The two auto-loading rifles began to crack. After the first few shots, the savages took cover. Evidently they understood the capabilities and limitations of the villagers' flintlocks, but this was a terrifying surprise to them.
"Jim!"—Altamont was almost praying into the radio—"Come in, Jim!"
"What is it, Monty? I was outside."
Altamont told him.
"Those fellows you had up with you yesterday, think they could be trusted to handle the guns? A couple of them are here with me," Loudons inquired.
"Take a chance on it! It won't cost anything but my life, and that's not worth much at the present."
"All right, hold on. We'll be there in a few minutes."
"Loudons is bringing the helicopter," Altamont told the others. "All we have to do is to hold on, here, until he comes."
A naked savage raised his head from behind what might, two hundred years ago, have been a cement park-bench and he was only a hundred yards away. Reader Rawson promptly killed him and began reloading.
"I think you're right, Tenant," he said. "The Scowrers have never attacked in bands like this before. They must have a powerful reason and I can think of only one."
"That's what I'm beginning to think, too," Verner Hughes agreed. "At least, we've eliminated the third of your possibilities, Tenant. And I think probably the second, as well."
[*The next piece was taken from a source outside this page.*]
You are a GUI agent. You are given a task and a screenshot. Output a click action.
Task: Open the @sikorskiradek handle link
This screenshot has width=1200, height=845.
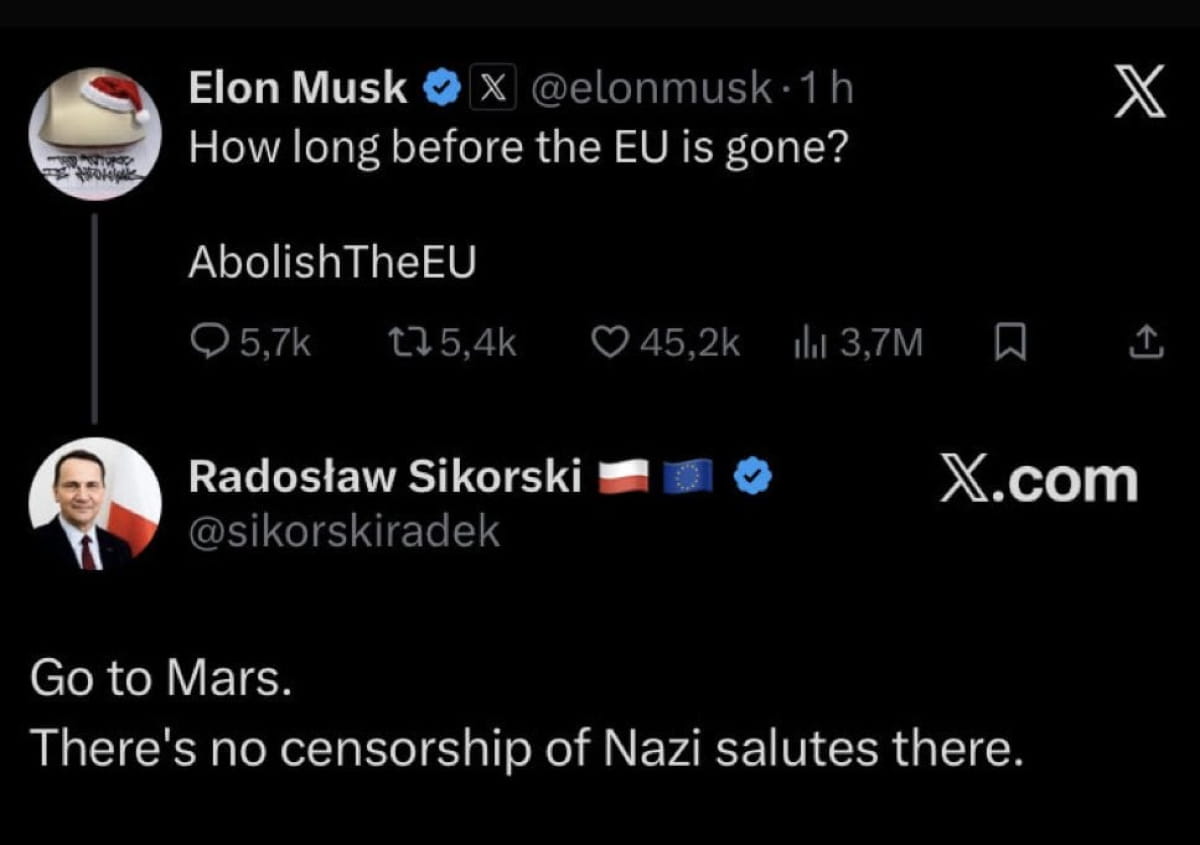[344, 532]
Altamont wondered what they were double-talking about. There wasn't any particular mystery about the mass attack of the wild men to him.
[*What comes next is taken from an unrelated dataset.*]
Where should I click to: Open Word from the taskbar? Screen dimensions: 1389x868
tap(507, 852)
Debased as they were, they still possessed speech and the ability to transmit experiences. No matter how beclouded in superstition, they still remembered that aircraft dropped bombs, and bombs killed people, and where people had been killed, they would find fresh meat. They had seen the helicopter circling about, and had heard the blasting: everyone in the area had been drawn to the scene as soon as Loudons had gone down the river.
But they seemed to have forgotten that aircraft carried guns, although they did spring to their feet and start to run at the return of the helicopter.
However, most of them did not run far.
IXAltamont and Loudons shook hands many times in front of the Aitch-Cue House, and listened to many good wishes, and repeated their promise to return. Most of the microfilmed books were to be stored in the old church. They were taking with them only the catalogue and a few of the most important works. Finally, they entered the helicopter. The crowd shouted farewell as they rose.
Altamont, at the controls, waited until they had gained five thousand feet, then turned on a compass-course for Colony Three.
"I can't wait until we're in radio range of the Fort, Jim. This is one report that I really want to make," he said.
"Of all the wonderful luck!" he went on. "And I don't know which is the more important: finding those books, or finding those people. In a few years, when we can get them supplied with modern equipment and instructed in its use—
"What's the matter, Jim? You should be even more excited than I am."
"I'm not very happy about this, Monty," Loudons confessed. "I keep thinking about what's going to happen to them."
"Why, nothing's going to happen to them. They're going to be given the means of producing more food, keeping more of them alive, giving them more leisure to develop themselves in—"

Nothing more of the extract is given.